Complete guide to backup deduplication
A comprehensive collection of articles, videos and more, hand-picked by our editors
Now that deduplication has become a mainstream technology, IT pros are forced to choose between competing deduplication solutions. One question that I have been asked several times lately is whether it is better to use Windows Server 2012's native file system deduplication or to leave the deduplication process to your backup software.
As with so many other things in IT, there is not a clear-cut answer that holds true 100% of the time. There are, however, a number of factors that can help you determine which deduplication solution is better for your organization.
What are your deduplication goals?
The first consideration that needs to be taken into account is your deduplication goals. Backup software products that perform source deduplication do so with the goal of decreasing the volume of data that needs to be transmitted to the backup server. This type of deduplication typically does not decrease the server's use of primary storage, but rather decreases the volume of data that is transmitted to and stored on the backup.

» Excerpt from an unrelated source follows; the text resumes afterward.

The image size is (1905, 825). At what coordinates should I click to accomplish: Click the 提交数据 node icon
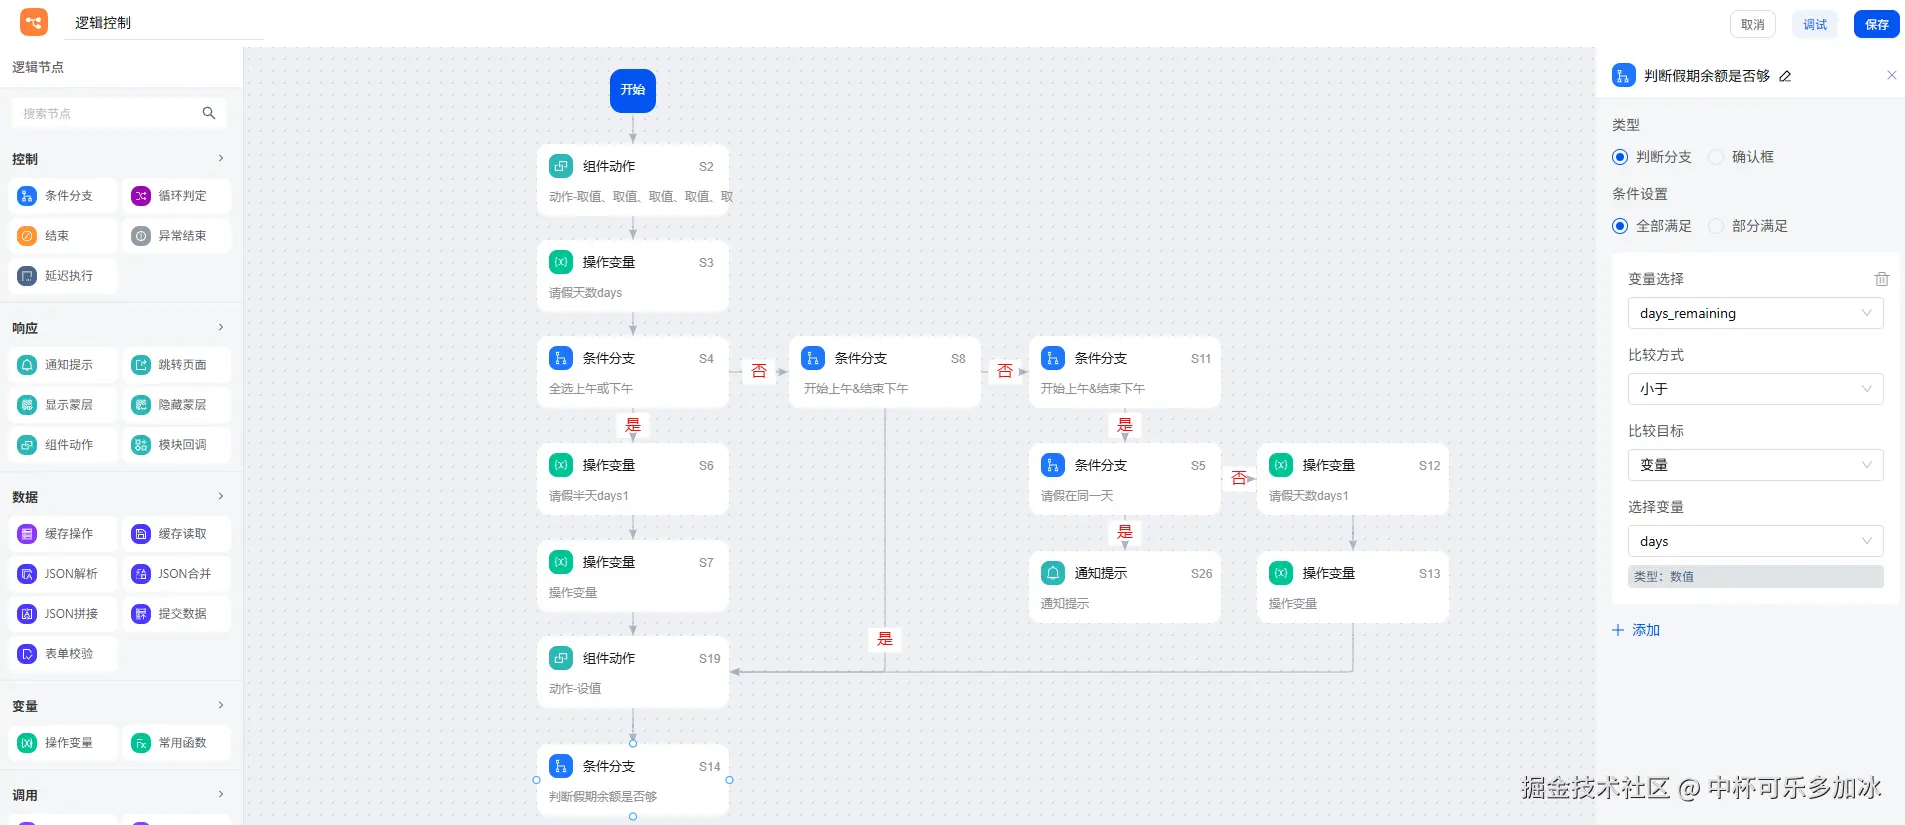click(141, 614)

Windows Server 2012's native deduplication is also source-based, but its primary goal is to decrease space consumption on the server's primary storage. This type of deduplication does not do anything to reduce the volume of data that is being backed up (at least not by itself).
Of course, this raises the question of whether it is possible to use Windows Server 2012's native file system deduplication in conjunction with backup software in an effort to get deduplicated primary storage and a deduplicated backup. Generally speaking, the answer is yes. You just have to make sure that the backup software is fully compatible with Windows Server 2012. In some cases, backup software might even be able to take advantage of the fact that Windows has already deduplicated data so that the backup software does not have to perform its own source-side deduplication. In order to do so, the backup agent would have to be Windows-deduplication-aware, which means that it would have to perform a block-level backup. It would also have to know to back up changed data and the Windows changed chunk store container.
Another major consideration is scalability. Enterprise-class backup software is usually designed with the assumption that vast amounts of data will need to be deduplicated. Conversely, Windows Server 2012's native file system deduplication is better suited to small and medium-sized organizations.
A Windows Server 2012 deduplication job requires 1 CPU core and about 250 MB of memory. Given these resources, Windows is able to deduplicate a single volume at a time and can process roughly about 100 GB of data per hour, or 2 terabytes (TB) per day.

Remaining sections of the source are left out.